E por mais que o time rubro-negro tenha conquistado pra si essa aura de time que é sinônimo de excelência vejo crescer uma certa sensação de que o Corinthians tem time pra sonhar com esse feito.  Ainda mais agora que Roger Guedes e Yuri Alberto praticamente provaram para o técnico alvinegro que podem jogar juntos.  Há, sem dúvida, o detalhe de que o jogo da volta é no Maracanã e isso não é coisa que não pese. Sei que muita gente não vai concordar comigo, mas nesse ponto vale destacar que se essa decisão da Copa do Brasil fosse feita nos moldes do outro baile, em partida única e em local previamente escolhido, que como vemos poderia se revelar neutro, aí a coisa embolava de vez. E se escolhi a metáfora do baile para falar disso não foi por acaso. 

Sabemos todos que grandes bailes, em geral, não levam essa fama porque os convidados sabem dançar como ninguém. Longe disso. Os grandes bailes são, antes de tudo, o reconhecimento da importância de quem convida. Notadamente se faz um pouco cruel esse longo hiato que de uns tempos para cá os organizadores insistem em colocar entre as semifinais e as finais desses torneios, quando todo mundo sabe que poderia ser diferente. A partir de agora, e mais do que nunca, tudo se resumirá a esse aguardado Corinthians versus Flamengo, a parte inaugural do tal baile. No final de semana , quando os dois estiverem em campo pra cumprir as obrigações relativas ao Brasileirão, serão vistos e interpretados mais sob a ótica do que virá do que sob a do que desenharam em campo.  Com o Flamengo visitando o Cuiabá.

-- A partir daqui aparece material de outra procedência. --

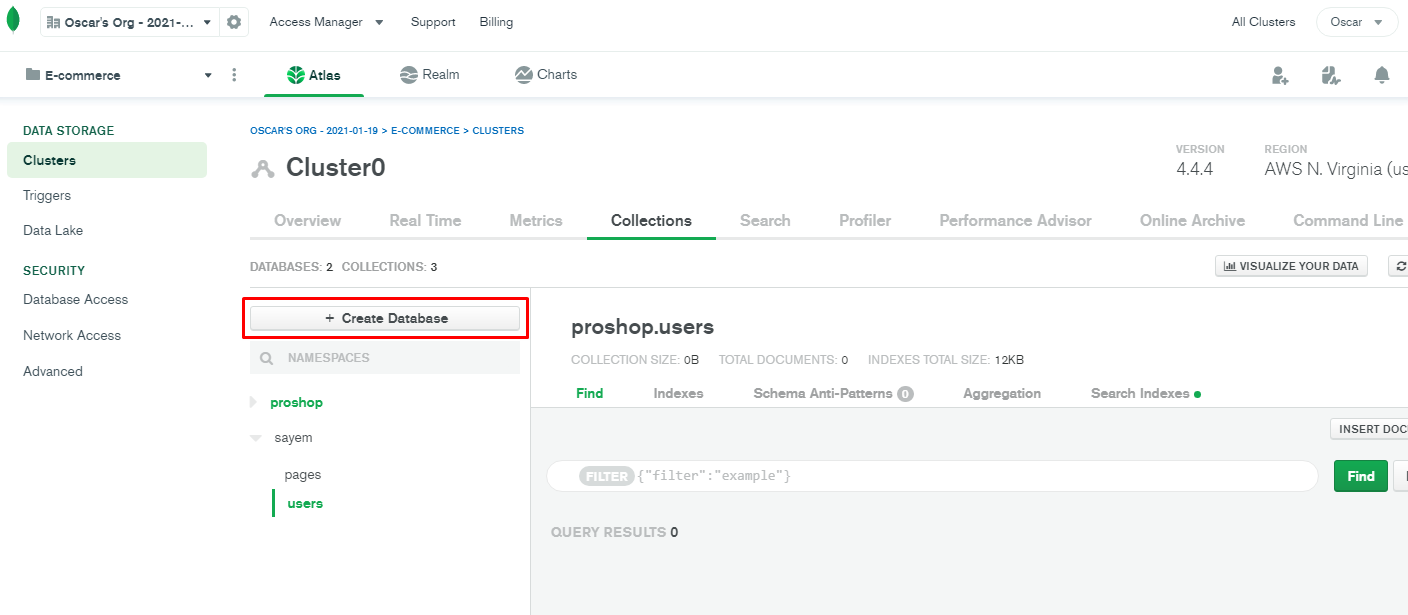The width and height of the screenshot is (1408, 615).
Task: Switch to the Metrics tab
Action: [536, 220]
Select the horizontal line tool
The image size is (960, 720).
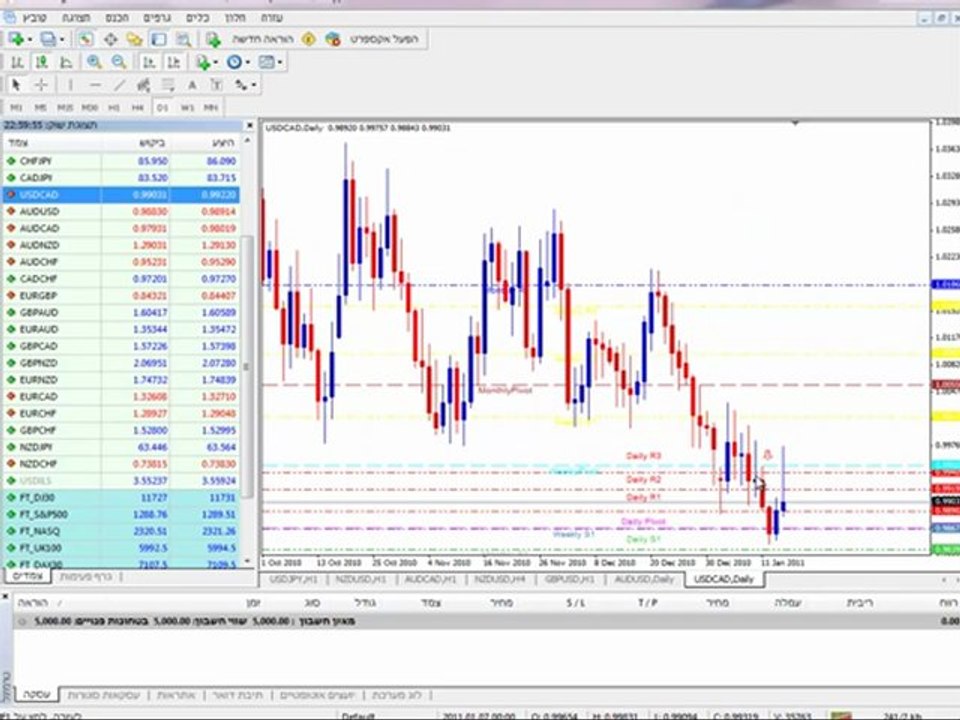(94, 85)
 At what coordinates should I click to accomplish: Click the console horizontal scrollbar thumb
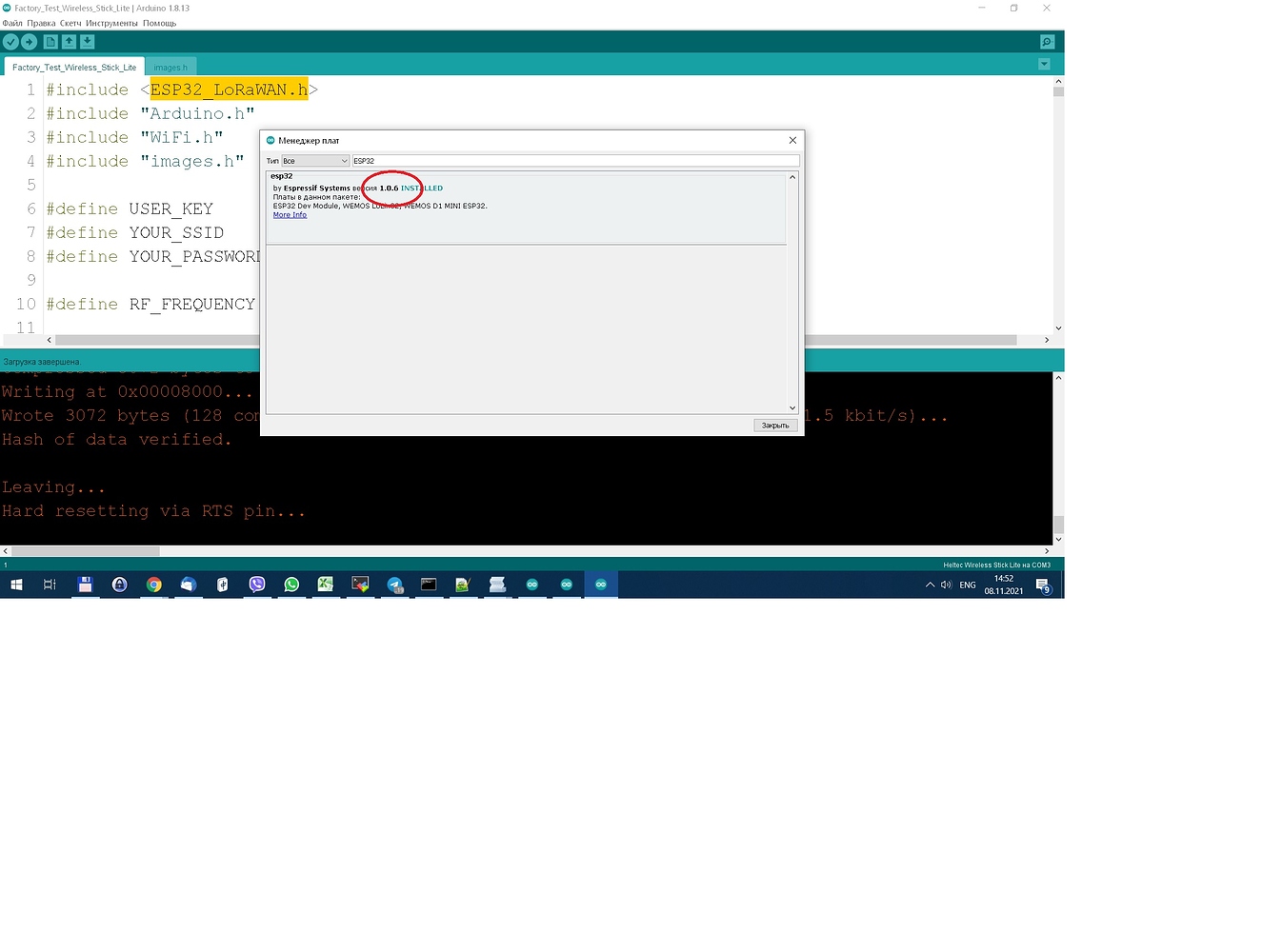pyautogui.click(x=85, y=551)
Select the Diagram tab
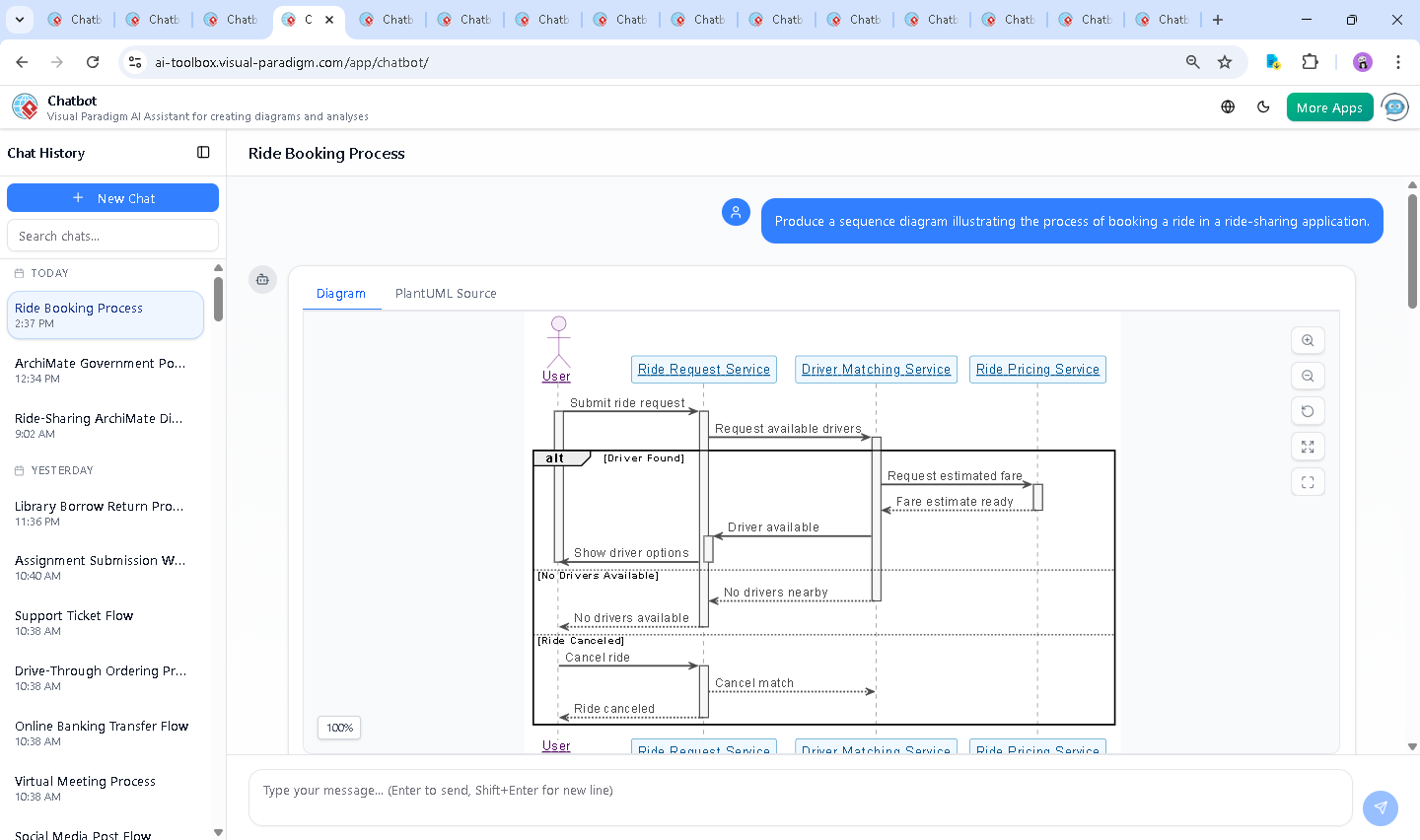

O Corinthians recebendo o Athlético Paranaense em Itaquera. Por coincidência o time que fará com o rubro-negro o outro cortejado baile de Guayaquil. 

E não será o caso de dizer pior para o Flamengo, que quando estiver nesse baile evidentemente não terá esquecido que em breve terá de dar conta desse outro.  Trata-se daquele tipo de stress muitas vezes invejado de quem, pelo seu papel, acaba por ser convidado pra tudo. Ou quase tudo. Jamais saberemos, apesar de insistir na análise, o quanto as últimas apresentações dos protagonistas irão pesar na hora em que a festa começar. Até porque tanto Corinthians, que acaba de sair de um empate com o lanterna do Brasileirão, quanto Flamengo, provavelmente, levarão à campo times esvaziados, sem titulares. Diante disso tudo, o empate pálido do rubro-negro ontem à noite contra o Internacional no Maraca ou o embate do Corinthians no dia anterior com o  Juventude não passam de páginas que a história aceleradamente deixou no passado. Importa, e não é de hoje, é se preparar para o grande baile.